One in six borrowers have deferred home loan repayments during the coronavirus outbreak which has hit the income of millions of households.
Mortgage breaks can now be extended for a further three months, under plans from the government and regulators today.
Credit reference agencies are not recording holidays on reports, so pausing repayments will not damage files or history.
However, lenders can still see if someone has taken a break as their mortgage account balance will have remained the same or increased over a period of time.
Mortgage brokers have said lenders are also now directly asking whether a borrower has taken a mortgage holiday.
In a statement outlining guidance on the mortgage holiday extension, the Financial Conduct Authority (FCA) warned: “Payment holidays and partial payment holidays offered under this guidance should not have a negative impact on credit files.
“However, consumers should remember that credit files aren’t the only source of information which lenders can use to assess creditworthiness.”
Borrowers who can afford to restart mortgage repayments have been urged to do so, by the regulator and the government.
Concerns over future borrowing
Brokers are voicing worries that banks and building societies could take breaks into account when assessing future borrowing.
It comes as some homeowners are thought to have applied for holidays, even if their income has not been affected, instead seeing an opportunity to generate extra cash in the current climate.
Howard Reuben, principal at HD Consultants, said: “The UK has now seen over 1.8m borrowers implement a mortgage payment holiday – and I would suggest that many of them didn’t need it in the first place.
“All ‘holidaymakers’ may very well soon find it hard to secure best rates again for the short term, because lenders will profile them as distressed borrowers who had to go cap in hand to the bank after just a few weeks to get their payments deferred due to financial hardship.
“Maybe they don’t realise that this is how they will be seen, but we have already seen further advance, remortgage and purchase applications declined because the borrowers internal profile held by the bank is now less than perfect.

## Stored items

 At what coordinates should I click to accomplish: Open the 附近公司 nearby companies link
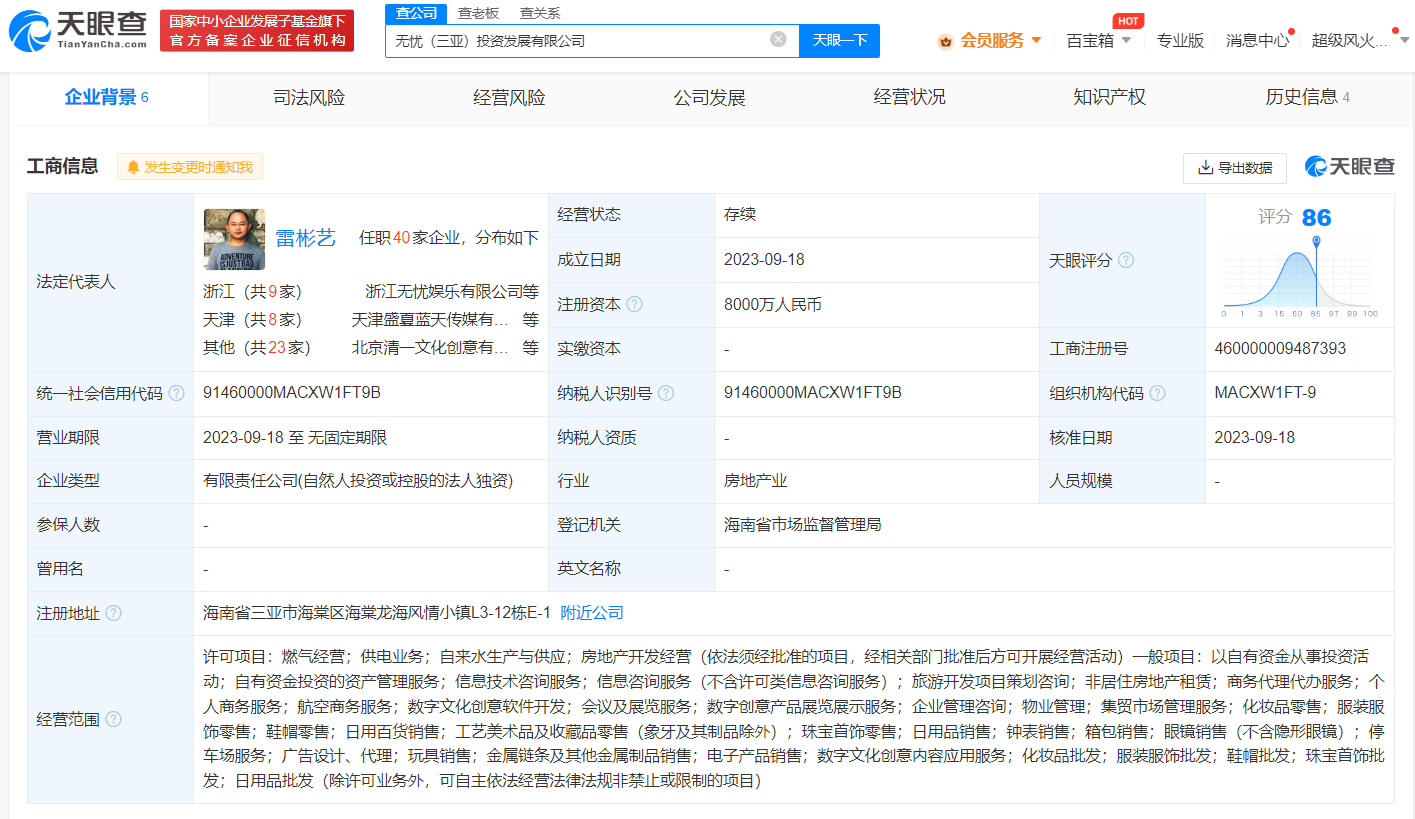coord(592,613)
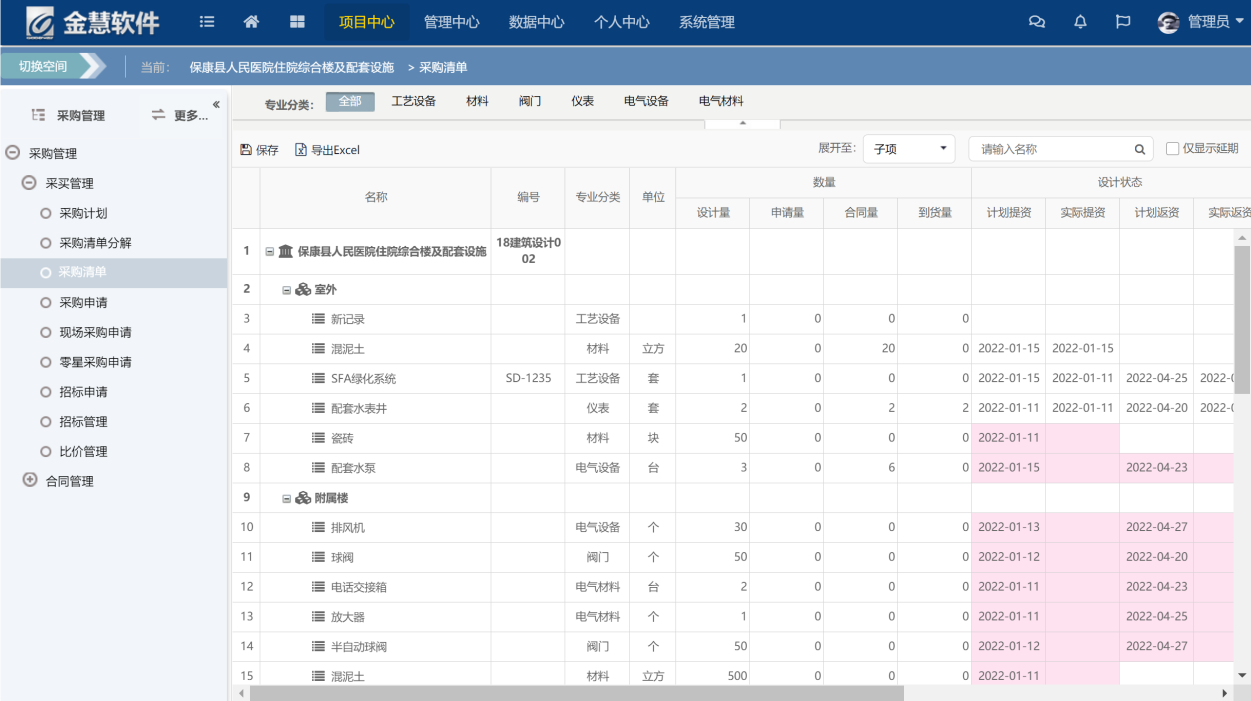Click the grid apps icon in header

tap(297, 22)
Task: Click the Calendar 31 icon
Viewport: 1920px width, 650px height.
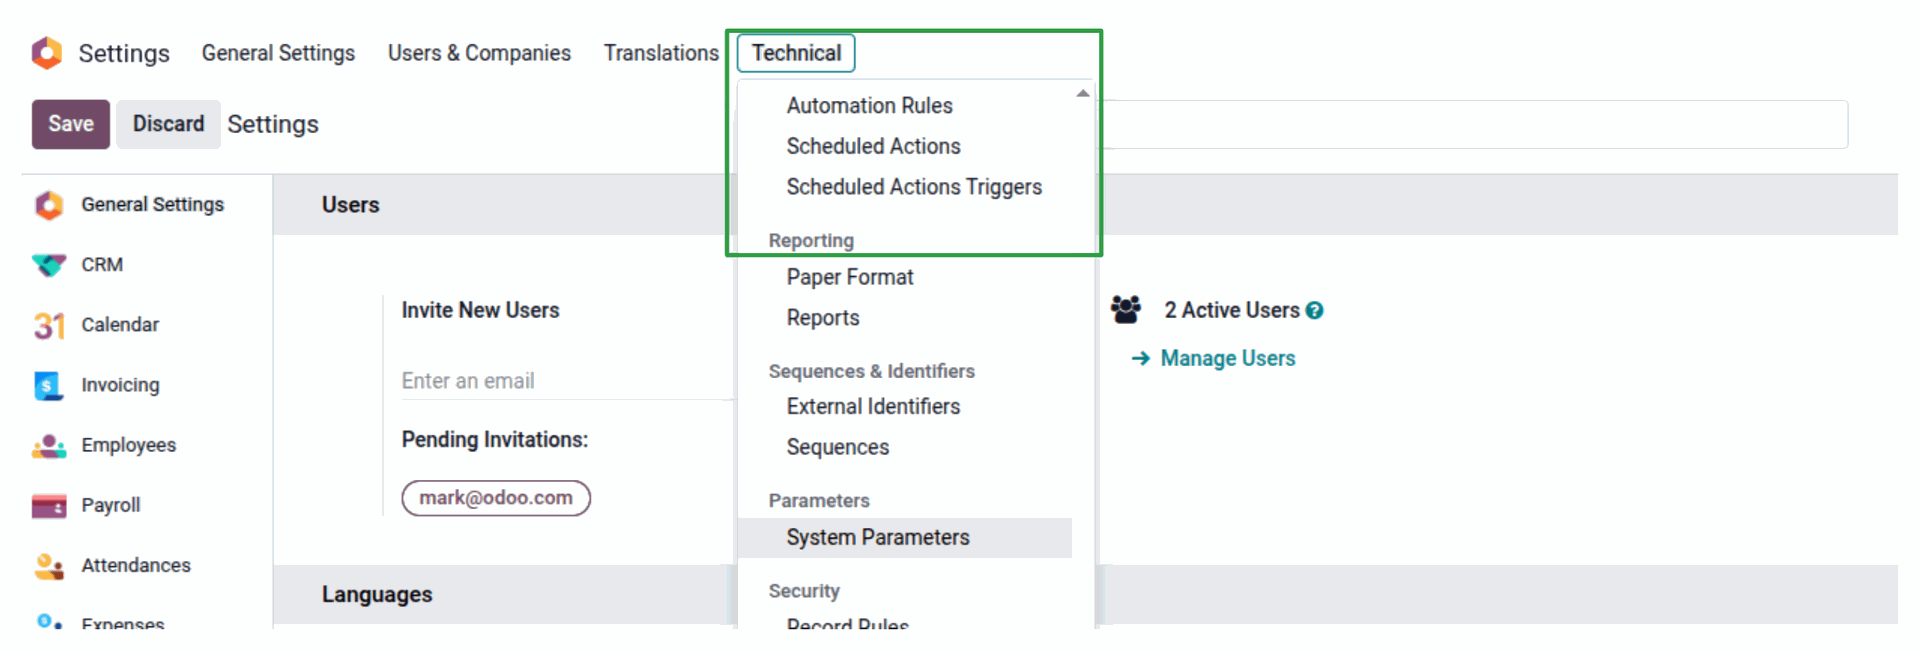Action: (48, 325)
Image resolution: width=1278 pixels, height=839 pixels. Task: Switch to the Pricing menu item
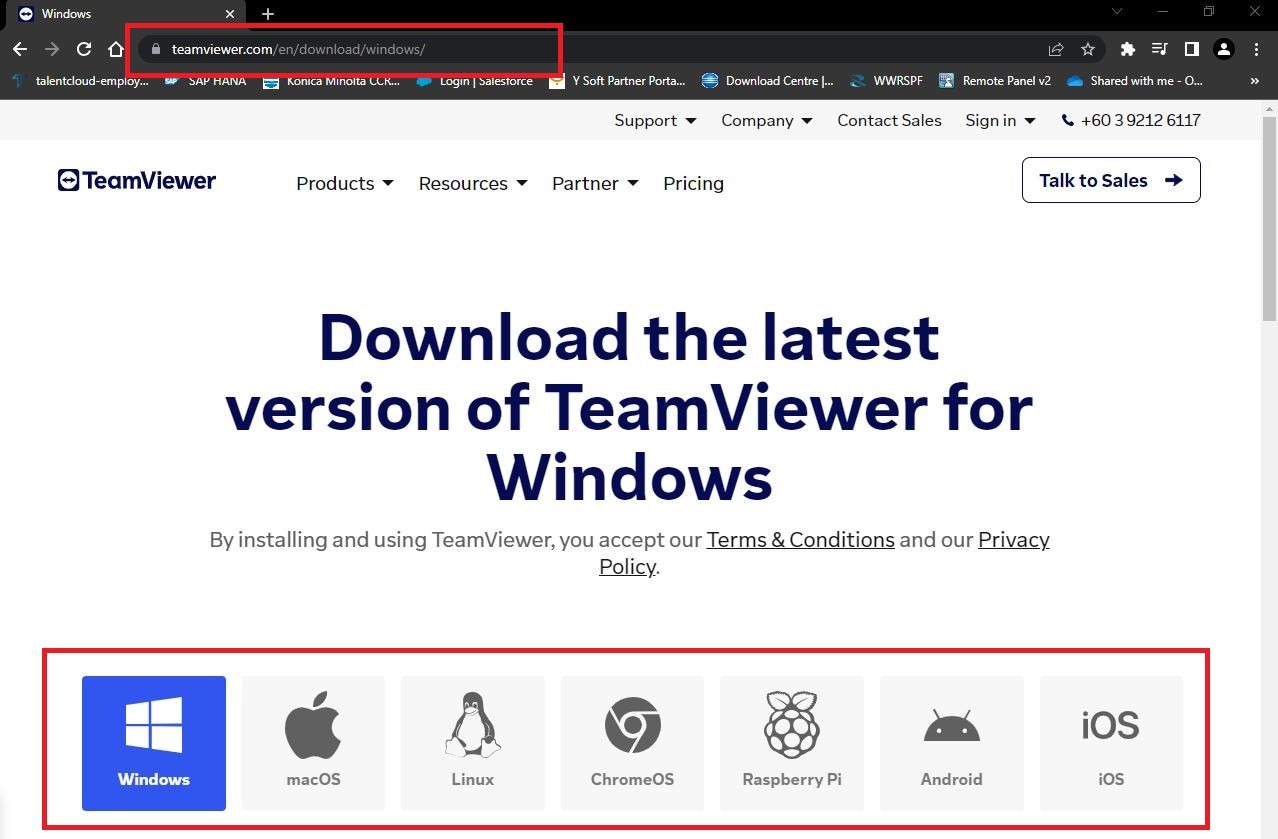pyautogui.click(x=693, y=183)
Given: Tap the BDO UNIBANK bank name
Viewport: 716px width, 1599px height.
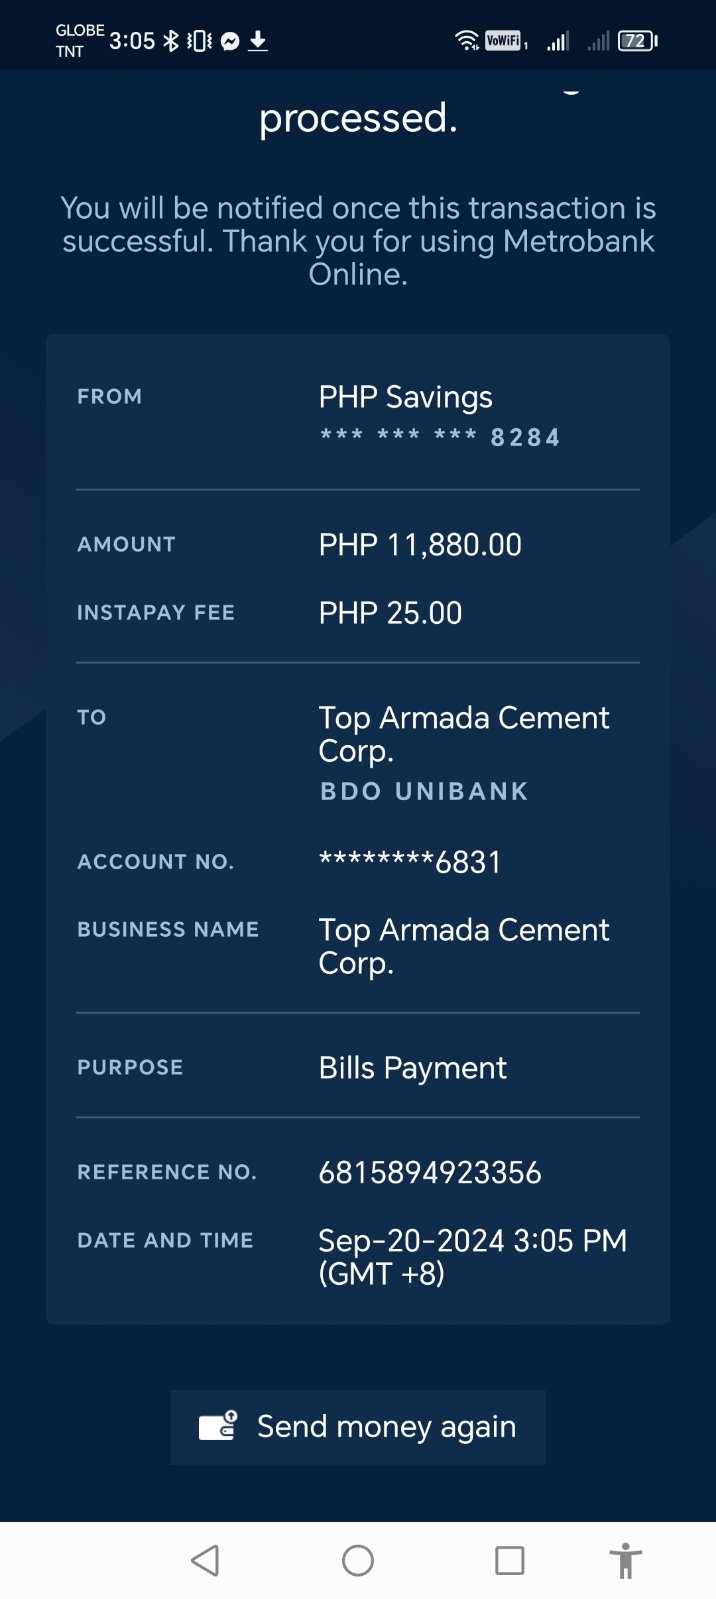Looking at the screenshot, I should 424,792.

## Required action A
Could you reproduce the article on mortgage payment holidays, starting with "Mortgage brokers have" and going on through "and the government."?
## Required action B
How would you sum up the article on mortgage payment holidays in two sentences?
## Required action C
Can you extend the article on mortgage payment holidays with further text that follows on from its last sentence?

## Your response A
Mortgage brokers have said lenders are also now directly asking whether a borrower has taken a mortgage holiday.
In a statement outlining guidance on the mortgage holiday extension, the Financial Conduct Authority (FCA) warned: “Payment holidays and partial payment holidays offered under this guidance should not have a negative impact on credit files.
“However, consumers should remember that credit files aren’t the only source of information which lenders can use to assess creditworthiness.”
Borrowers who can afford to restart mortgage repayments have been urged to do so, by the regulator and the government.

## Your response B
One in six borrowers have deferred home loan repayments during the coronavirus outbreak, and these breaks can now be extended for a further three months. Although credit reference agencies are not recording the holidays, lenders can still detect them from account balances and by asking directly, and brokers worry that banks and building societies could take the breaks into account when assessing future borrowing.

## Your response C
“Mortgage application forms are now asking if a payment holiday has been taken, and of course whether the applicant answers correctly or otherwise, gaps in their payment history on the bank statements will confirm the situation anyway.”
Do not penalise
Estate agency Chestertons and its recommended broker Springtide Capital previously warned borrowers should only take a repayment holiday as a “last resort”.
In a statement today, UK Finance chief executive Stephen Jones said: “A payment holiday may not be the right choice for everyone, and borrowers should only apply if they need one.”
It would not seem in keeping with the intent or spirit of the mortgage holiday if lenders were to refuse deals based on a payment break.
However, all lenders will have their own methods of assessing affordability, suggesting some could factor holidays in, while others do not.
James McGregor, Mesa Financial, said: “Most lenders have agreed not to penalise clients for taking the mortgage payment holidays and we hope this is honoured.
“Although if you are trying to remortgage in the middle of a mortgage payment holiday and your income has been affected, then naturally there will be further assessment by lenders as to what is happening.
“This is completely feasible and I do not see a reason why any lender would want to take on the new mortgage when there is income disruption.”